EXERCISE DETAILS - Rescale the part of the listing that opens with the line containing "Click the 'W' day label" and closes with the line containing "pyautogui.click(x=565, y=750)". Rewrite only those lines, requests included but pictures omitted, with each click coordinate multiplied by 0.6 and rounded to a whole number, halves rounding up.

ENTRIES SUPPLIED -

━━━━━━━━━━━━━━━━━━━━━━━━━━━━━━

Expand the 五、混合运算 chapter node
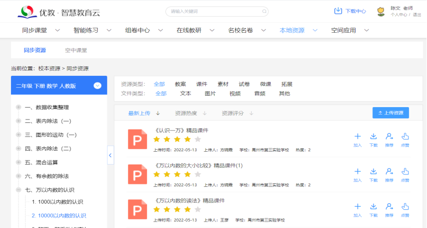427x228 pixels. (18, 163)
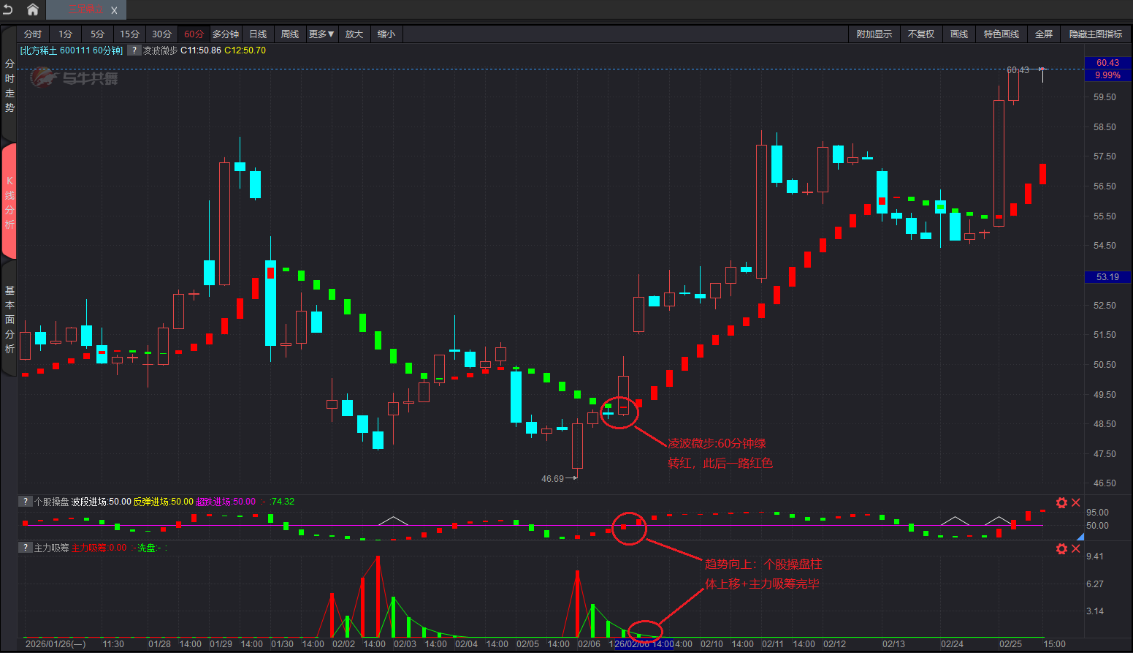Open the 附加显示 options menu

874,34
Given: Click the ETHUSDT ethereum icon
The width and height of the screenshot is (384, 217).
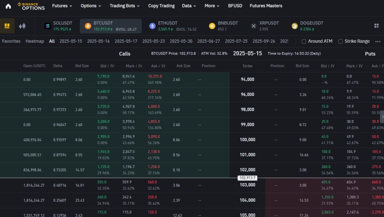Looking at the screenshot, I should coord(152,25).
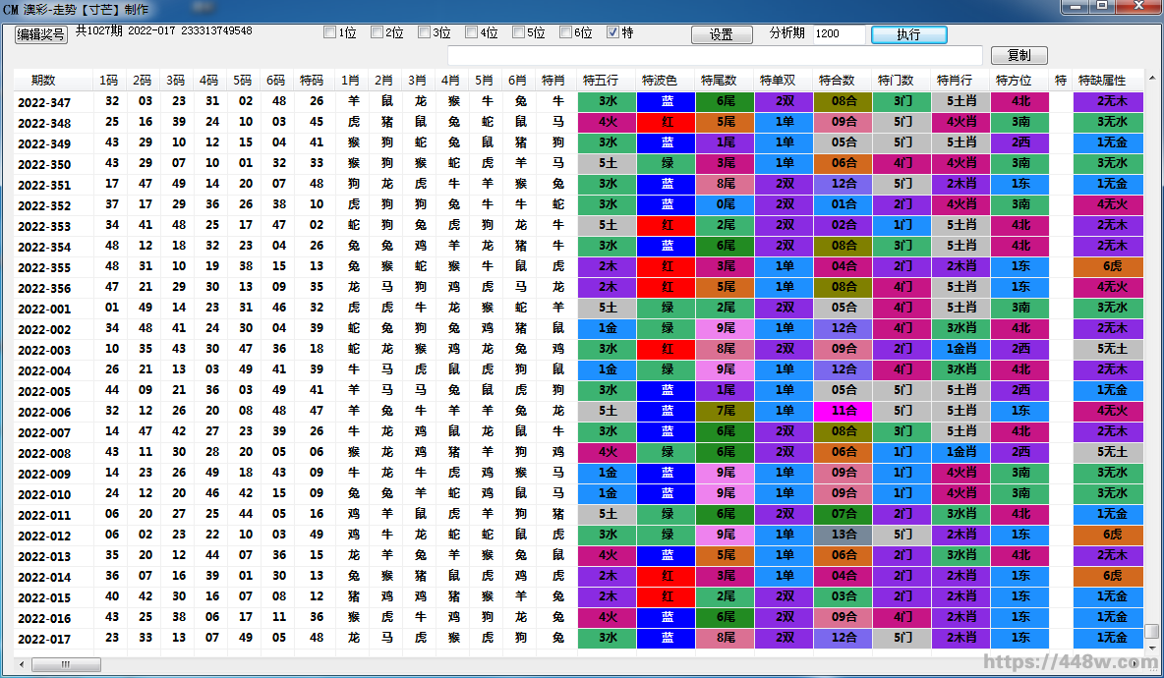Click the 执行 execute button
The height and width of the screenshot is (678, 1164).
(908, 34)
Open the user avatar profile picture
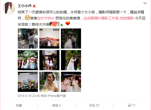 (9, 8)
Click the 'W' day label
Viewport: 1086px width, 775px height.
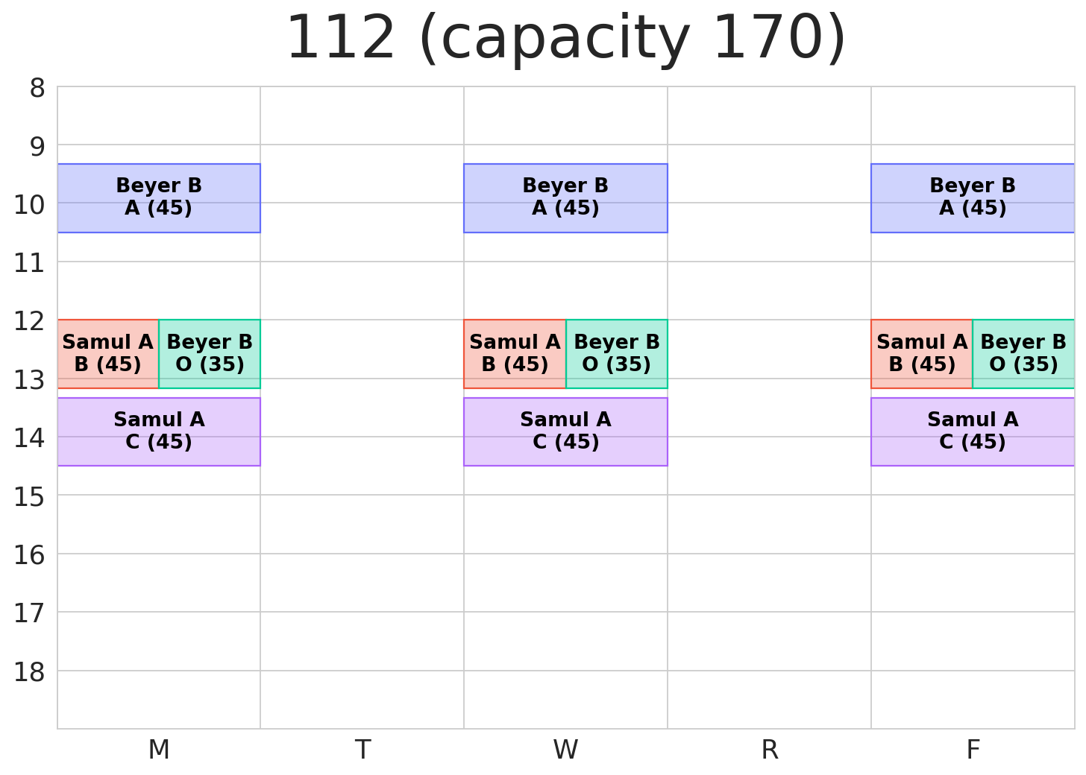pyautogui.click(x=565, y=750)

━━━━━━━━━━━━━━━━━━━━━━━━━━━━━━

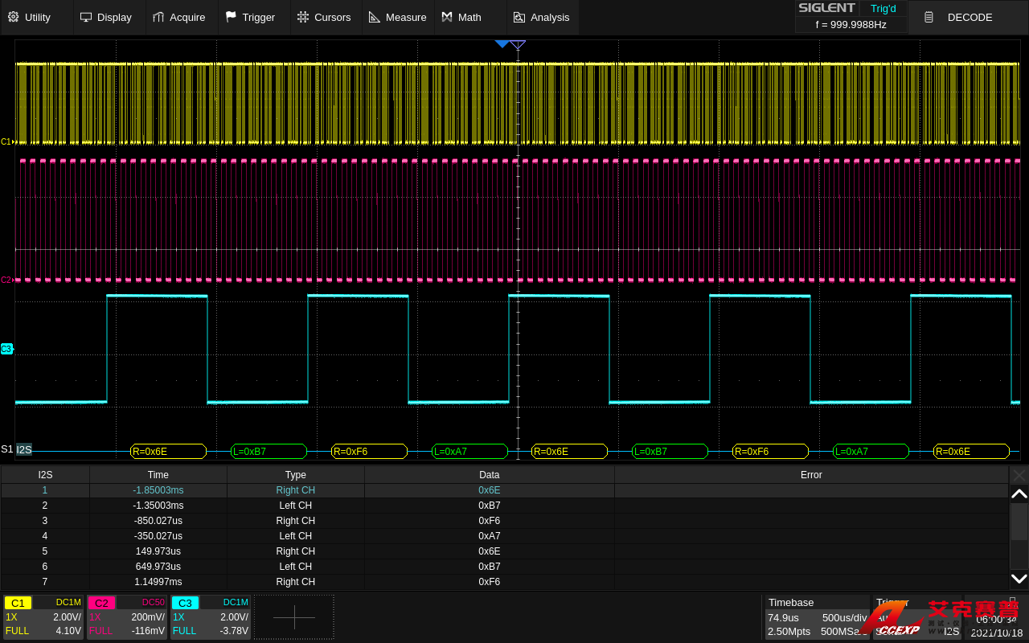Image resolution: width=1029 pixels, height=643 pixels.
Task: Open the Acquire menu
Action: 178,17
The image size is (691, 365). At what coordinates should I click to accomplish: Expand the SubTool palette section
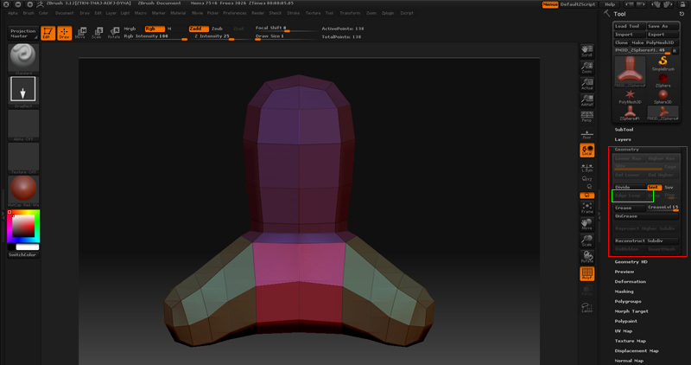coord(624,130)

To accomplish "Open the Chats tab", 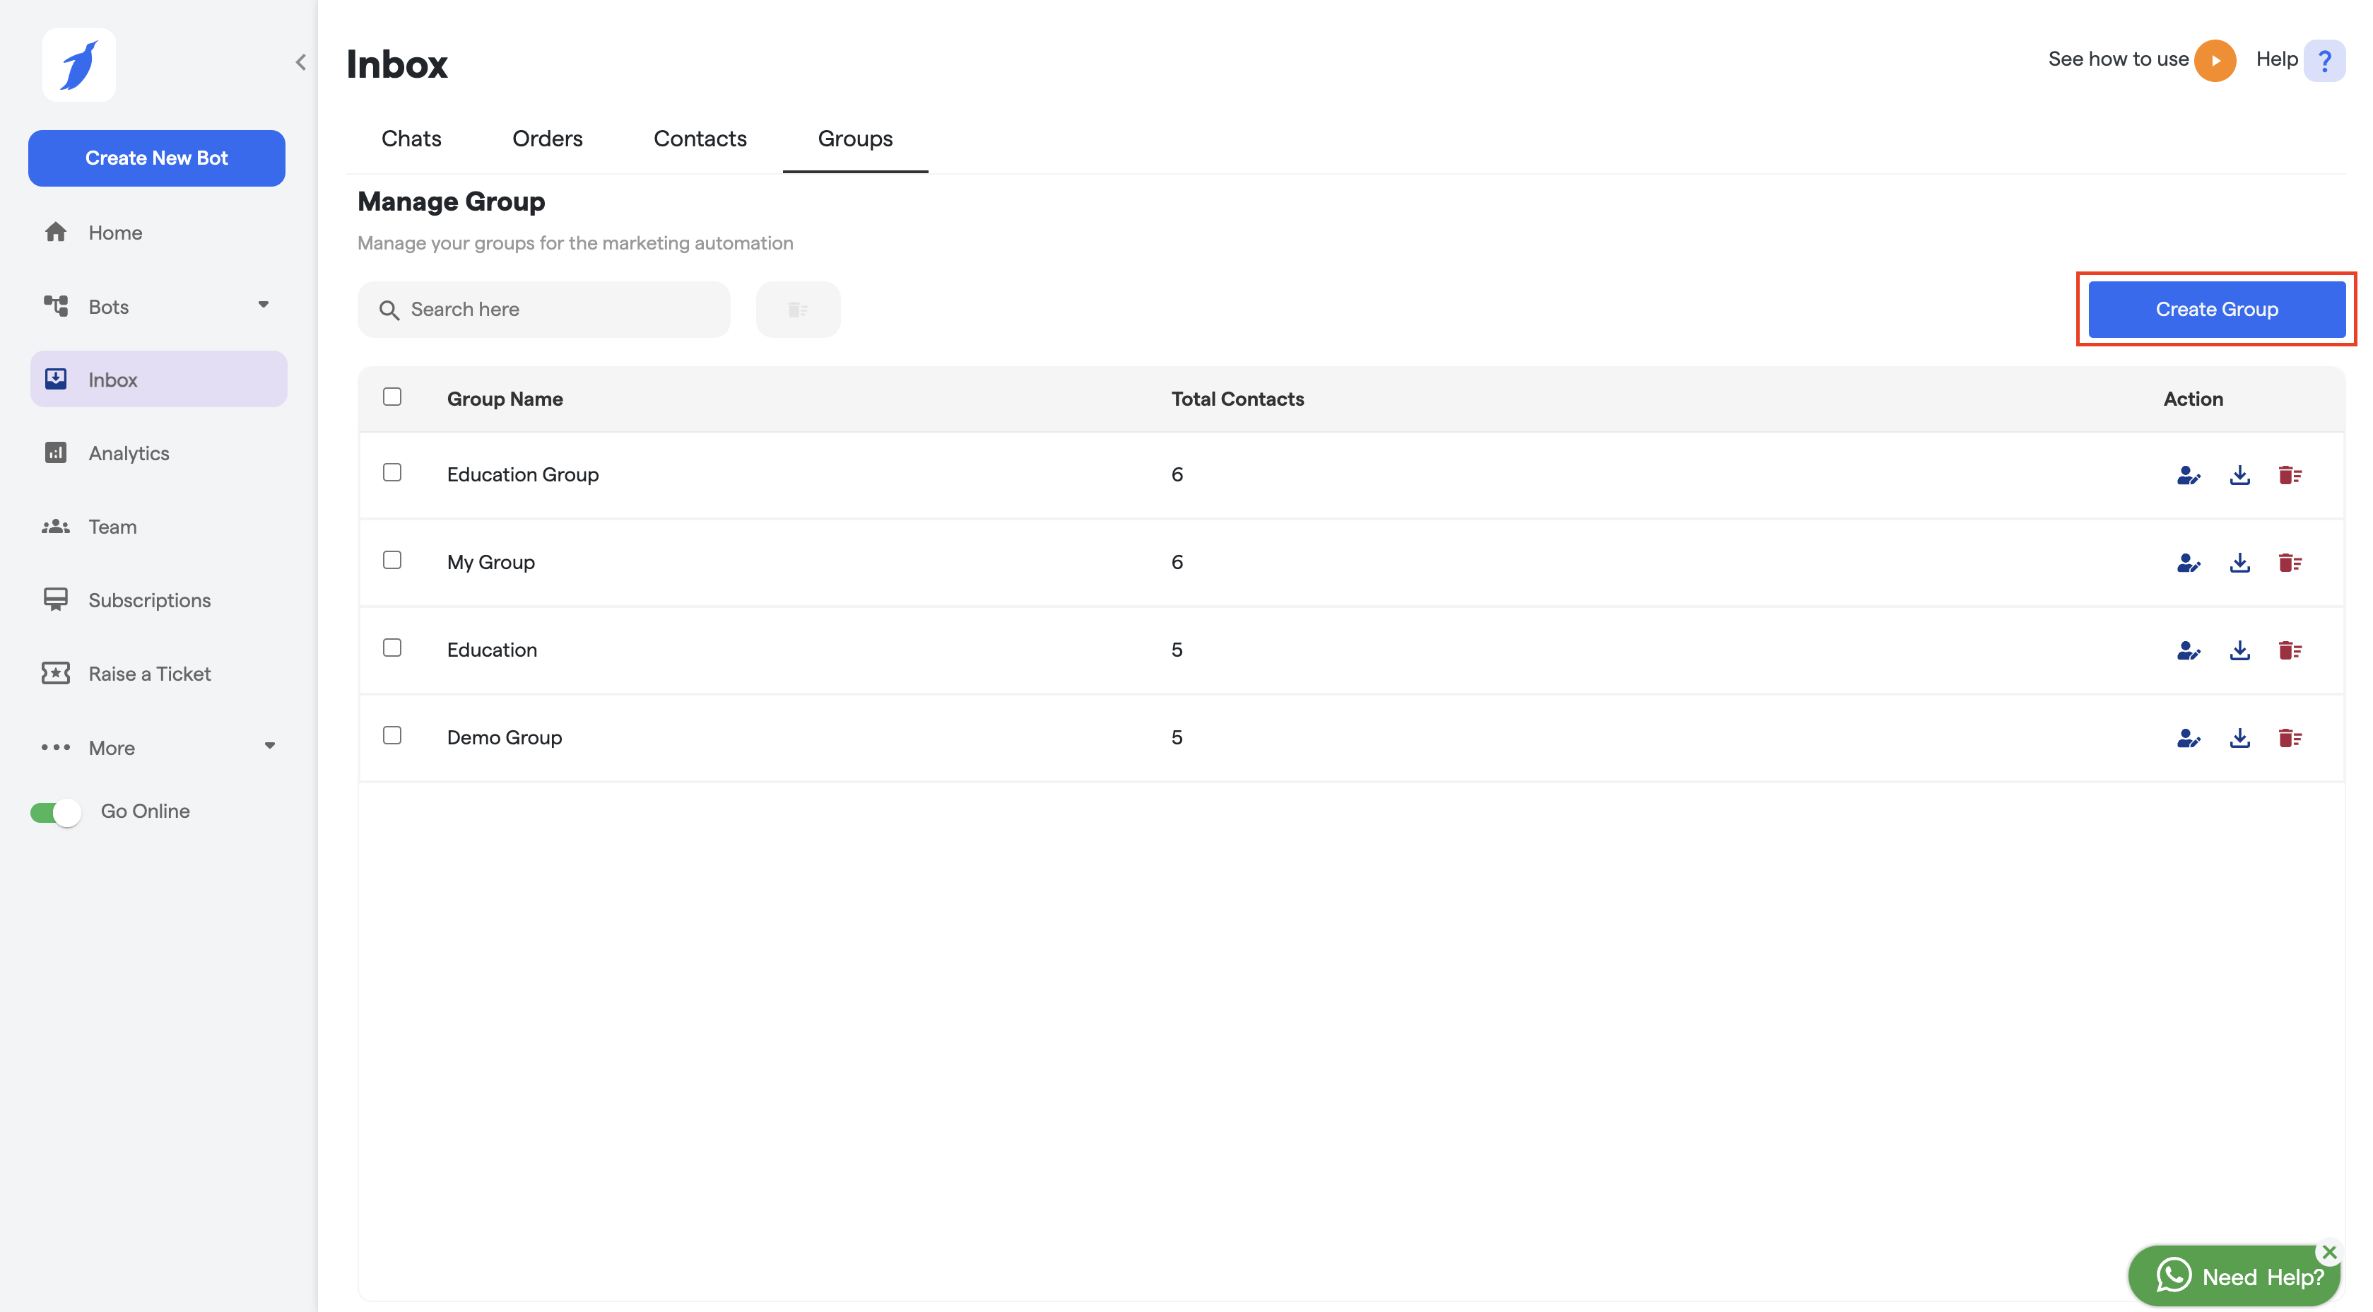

━━━━━━━━━━━━━━━━━━━━━━━━━━━━━━

SOLUTION TO THIS TASK -
Click the 'W' day label
Viewport: 1086px width, 775px height.
pyautogui.click(x=339, y=450)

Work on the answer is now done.